Assim, se determinada subsidiária brasileira (optante pelo regime do lucro real) aufere lucros no valor de 500.000 e os repassa à sua controladora holandesa a título de JCP, qualificados como “juros” pelas autoridades holandesas, os efeitos tributários na empresa brasileira serão anulados, por conta da dedutibilidade dos JCP, mas ela terá que reter o IRRF à alíquota de 15% e terá que pagar um percentual na Holanda.

Subsidiária brasileira

1. Capital investido                 5.000.000,00

2. Retorno do investimento (10% de 1.)      500.000,00

3. Retenção na fonte  (15%)             75.000,00

4. JCP distribuídos                   500.000,00

Controladora holandesa

1. JCP recebidos                   500.000,00

2. Tributação PJ  (25%)            125.000,00

3. Crédito (20% tratado)                   100.000,00

4. Tributação efetiva na Holanda       25.000,00

5. Carga tributária total           100.000,00 

Nesse caso, a carga tributária final será de 100.000. A obrigação é maior do que a incorrida pelo grupo empresarial no passado, quando as autoridades fiscais holandesas qualificavam os rendimentos como dividendos. Veja-se:

Subsidiária brasileira

1. Capital investido                 5.000.000,00

2. Retorno do investimento (10% de 1.)      500.000,00

3. Retenção na fonte   (15%)            75.000,00

4. JCP distribuídos                   500.000,00

 

Controladora holandesa

1. JCP recebidos                   500.000,00

2. Tributação PJ  (25%)            125.000,00

3. Crédito (25% tratado)                   125.000,00

4. Tributação efetiva na Holanda          –

5. Carga tributária total             75.000,00 

De qualquer forma, pagar JCP continua sendo mais vantajoso do que distribuir dividendos.

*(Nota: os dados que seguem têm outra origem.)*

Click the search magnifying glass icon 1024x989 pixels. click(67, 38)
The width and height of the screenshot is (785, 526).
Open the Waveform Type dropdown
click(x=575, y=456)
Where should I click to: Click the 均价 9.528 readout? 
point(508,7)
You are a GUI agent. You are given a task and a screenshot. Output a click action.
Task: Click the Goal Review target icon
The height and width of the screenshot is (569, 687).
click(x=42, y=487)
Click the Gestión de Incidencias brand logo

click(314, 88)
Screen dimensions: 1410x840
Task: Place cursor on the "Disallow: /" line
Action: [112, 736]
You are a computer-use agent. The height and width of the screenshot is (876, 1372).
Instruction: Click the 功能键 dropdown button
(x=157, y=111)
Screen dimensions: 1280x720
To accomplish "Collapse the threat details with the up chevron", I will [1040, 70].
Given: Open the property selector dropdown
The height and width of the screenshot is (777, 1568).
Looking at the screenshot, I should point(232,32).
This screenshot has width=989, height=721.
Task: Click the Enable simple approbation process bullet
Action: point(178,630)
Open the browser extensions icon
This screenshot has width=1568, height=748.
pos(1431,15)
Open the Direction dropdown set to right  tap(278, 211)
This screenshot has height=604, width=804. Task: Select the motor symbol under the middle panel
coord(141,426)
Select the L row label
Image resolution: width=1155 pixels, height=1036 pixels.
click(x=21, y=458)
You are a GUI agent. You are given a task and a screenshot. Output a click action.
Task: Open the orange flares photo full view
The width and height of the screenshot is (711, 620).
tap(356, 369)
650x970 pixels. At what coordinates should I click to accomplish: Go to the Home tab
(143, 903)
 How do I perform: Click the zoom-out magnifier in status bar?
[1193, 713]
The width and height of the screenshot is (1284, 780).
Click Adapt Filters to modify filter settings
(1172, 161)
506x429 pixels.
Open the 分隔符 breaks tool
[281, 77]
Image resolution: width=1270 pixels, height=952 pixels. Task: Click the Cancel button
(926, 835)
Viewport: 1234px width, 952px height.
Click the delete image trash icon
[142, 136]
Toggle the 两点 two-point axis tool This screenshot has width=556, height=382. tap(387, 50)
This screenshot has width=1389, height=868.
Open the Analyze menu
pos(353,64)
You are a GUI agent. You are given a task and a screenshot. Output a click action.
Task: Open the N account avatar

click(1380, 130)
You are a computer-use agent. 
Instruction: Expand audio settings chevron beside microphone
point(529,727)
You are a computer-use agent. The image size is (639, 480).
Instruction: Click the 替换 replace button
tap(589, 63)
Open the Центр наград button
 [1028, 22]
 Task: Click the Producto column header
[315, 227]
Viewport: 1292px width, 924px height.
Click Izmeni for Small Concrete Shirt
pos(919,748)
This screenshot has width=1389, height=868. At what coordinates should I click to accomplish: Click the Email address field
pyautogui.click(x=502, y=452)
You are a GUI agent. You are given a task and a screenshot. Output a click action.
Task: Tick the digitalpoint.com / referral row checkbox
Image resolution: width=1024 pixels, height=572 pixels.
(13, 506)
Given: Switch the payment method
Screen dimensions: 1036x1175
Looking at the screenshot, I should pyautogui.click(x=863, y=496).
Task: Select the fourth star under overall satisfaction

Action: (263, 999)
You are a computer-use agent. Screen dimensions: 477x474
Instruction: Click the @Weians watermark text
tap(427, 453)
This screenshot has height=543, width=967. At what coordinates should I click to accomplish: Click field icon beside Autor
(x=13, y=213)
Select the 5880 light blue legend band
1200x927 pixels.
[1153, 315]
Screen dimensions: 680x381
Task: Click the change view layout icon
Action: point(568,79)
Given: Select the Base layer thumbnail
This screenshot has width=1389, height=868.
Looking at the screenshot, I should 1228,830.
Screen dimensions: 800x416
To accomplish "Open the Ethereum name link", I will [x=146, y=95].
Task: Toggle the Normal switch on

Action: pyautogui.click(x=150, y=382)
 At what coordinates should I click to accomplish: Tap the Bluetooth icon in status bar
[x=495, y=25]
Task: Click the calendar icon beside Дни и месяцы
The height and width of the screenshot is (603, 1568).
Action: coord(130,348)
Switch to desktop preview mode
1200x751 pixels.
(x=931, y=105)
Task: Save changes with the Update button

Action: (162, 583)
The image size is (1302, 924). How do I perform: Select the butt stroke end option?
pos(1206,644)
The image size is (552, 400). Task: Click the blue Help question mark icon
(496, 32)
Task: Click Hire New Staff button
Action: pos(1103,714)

Veja-se no seguinte exemplo: a empresa holandesa investe na brasileira, que é optante pelo regime do pelo lucro real e, também nesta hipótese, aufere lucro (antes da tributação) no valor de 500.000; esse valor é distribuído à empresa holandesa a título de dividendos. Nesta hipótese, os efeitos tributários na empresa brasileira não são anulados, pois não há dedução; a tributação do lucro no Brasil é de 34% e a distribuição de dividendos é isenta, não havendo, por essa razão, retenção na fonte.

Subsidiária brasileira

1. Capital investido                 5.000.000,00

2. Retorno do investimento (10% de 1.)      500.000,00

3. Tributação PJ (34%)                   170.000,00

4. Lucros distribuíveis                     330.000,00

 

Controladora holandesa

1. Dividendos recebidos                   330.000,00

2. Tributação PJ  (25%)             82.500,00

3. Crédito (25% tratado)                    82.500,00

4. Tributação efetiva na Holanda          –

5. Carga tributária total             170.000,00

Nesse caso, a carga tributária final é de 170.000, enquanto a carga tributária final no primeiro exemplo seria de 100.000.

Desse modo, com a edição do Decreto 2020-14853 pela administração tributária holandesa e com o mutual agreement pactuado entre Brasil e Holanda recentemente, os JCP devem ser qualificados como juros, razão pela qual o grupo arcará com uma carga tributária maior, no nível do investidor, em comparação com o tratamento fiscal anterior, quando as autoridades fiscais holandesas qualificavam tais rendimentos dividendos.

Apesar disso, pagar JCP aos acionistas ainda parece ser mais vantajoso do que distribuir dividendos, considerando que, nesse caso, não há possibilidade de dedução do rendimento pago pela subsidiária.